The politics of prohibition reared its ugly head again last month when legislation was introduced to ban all Internet gambling, including the fledgling intrastate web poker industry that exists in Nevada.
The bill from U.S. Sen. Lindsey Graham, R-S.C., is a clear play to boost the chances of his long-shot presidential campaign. Las Vegas Sands Corp. Chairman Sheldon Adelson, a Republican Party mega-donor, happens to oppose Internet gambling, including poker.
Web poker was played all over the country, for real money, before sites were shut down in 2011 by the Justice Department under a flawed interpretation of the Wire Act. Later that year, the Justice Department clarified its opinion by ruling that Internet poker was fine provided games didn’t cross state lines.

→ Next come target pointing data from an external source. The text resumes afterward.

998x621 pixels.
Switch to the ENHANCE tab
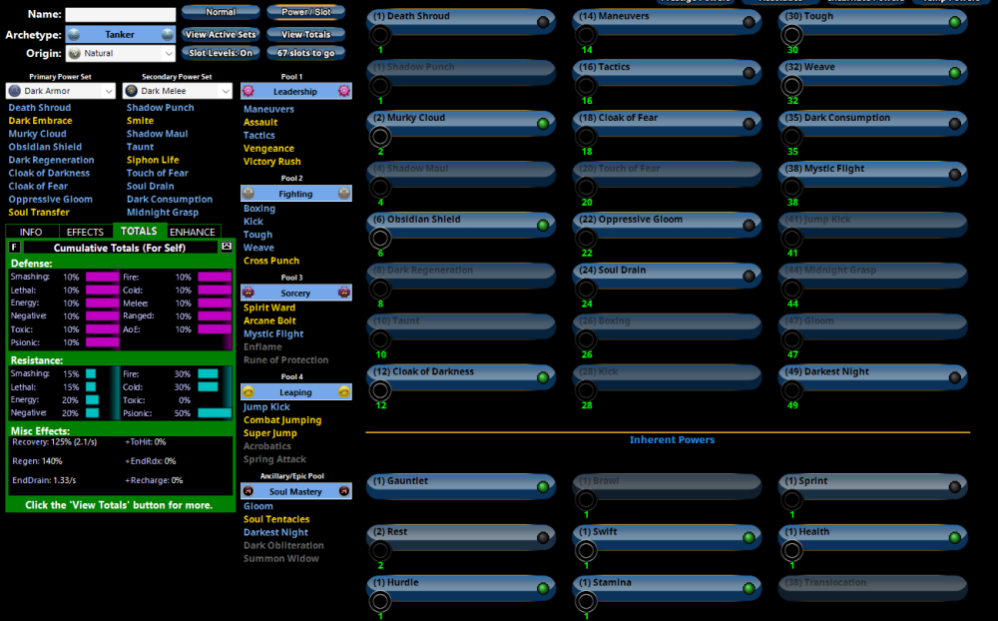192,232
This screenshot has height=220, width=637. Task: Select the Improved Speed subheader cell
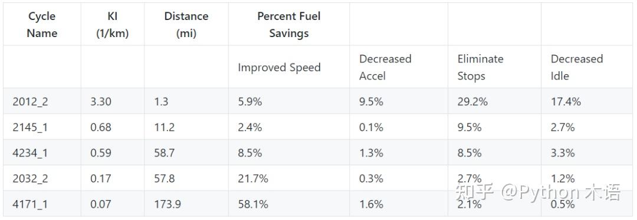click(x=289, y=67)
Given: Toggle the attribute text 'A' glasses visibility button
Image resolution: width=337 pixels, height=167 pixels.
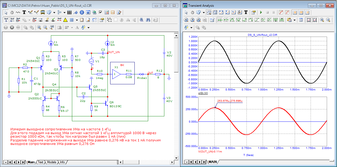Looking at the screenshot, I should tap(6, 20).
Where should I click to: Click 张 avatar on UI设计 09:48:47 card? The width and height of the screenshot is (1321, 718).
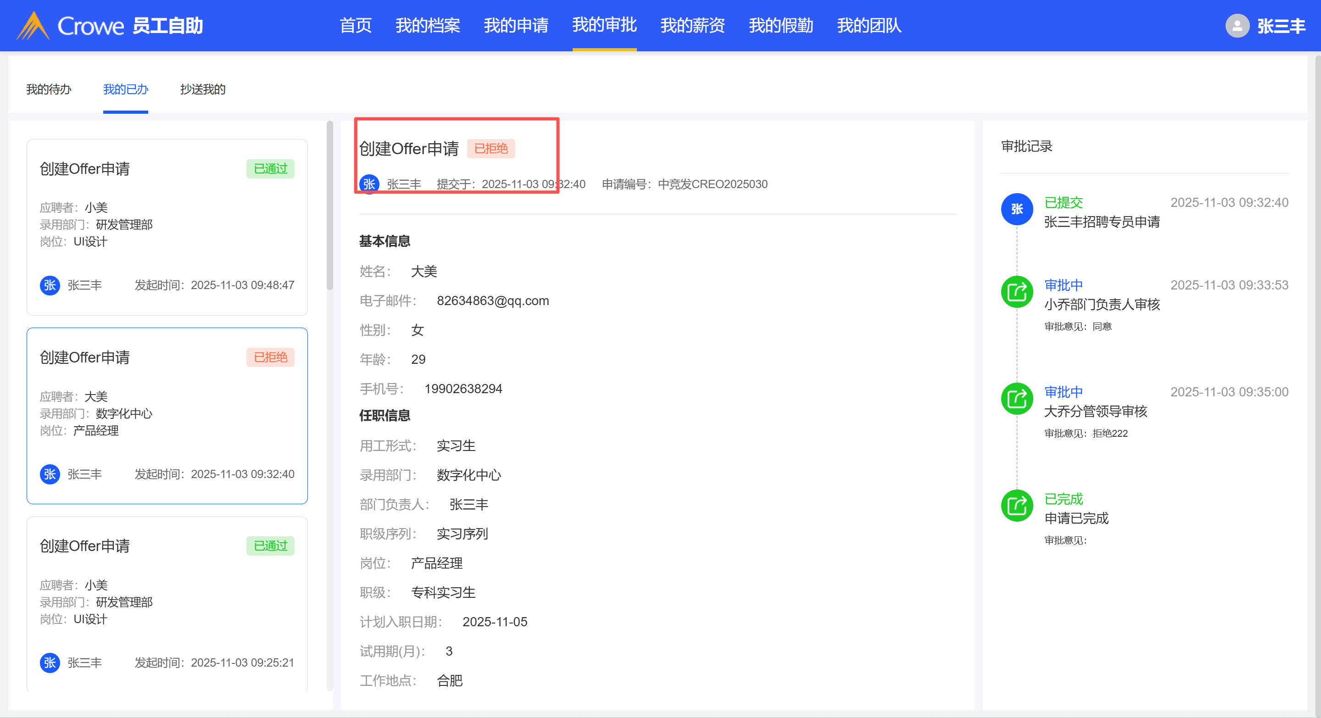coord(50,285)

In 2013, the Nevada Legislature legalized Internet poker with the hope that the federal ban eventually would be lifted, positioning the state and its industry-leading regulatory structure to make Nevada a Web poker hub. With a very limited player pool, it’s been exceptionally slow going.
The federal restrictions, like all bans, aren’t working. Americans continue to play cards on unregulated, off-shore poker websites. The idea that millions of card-playing citizens must be protected from themselves, when card games play out in casinos and living rooms across the country nightly, is silly.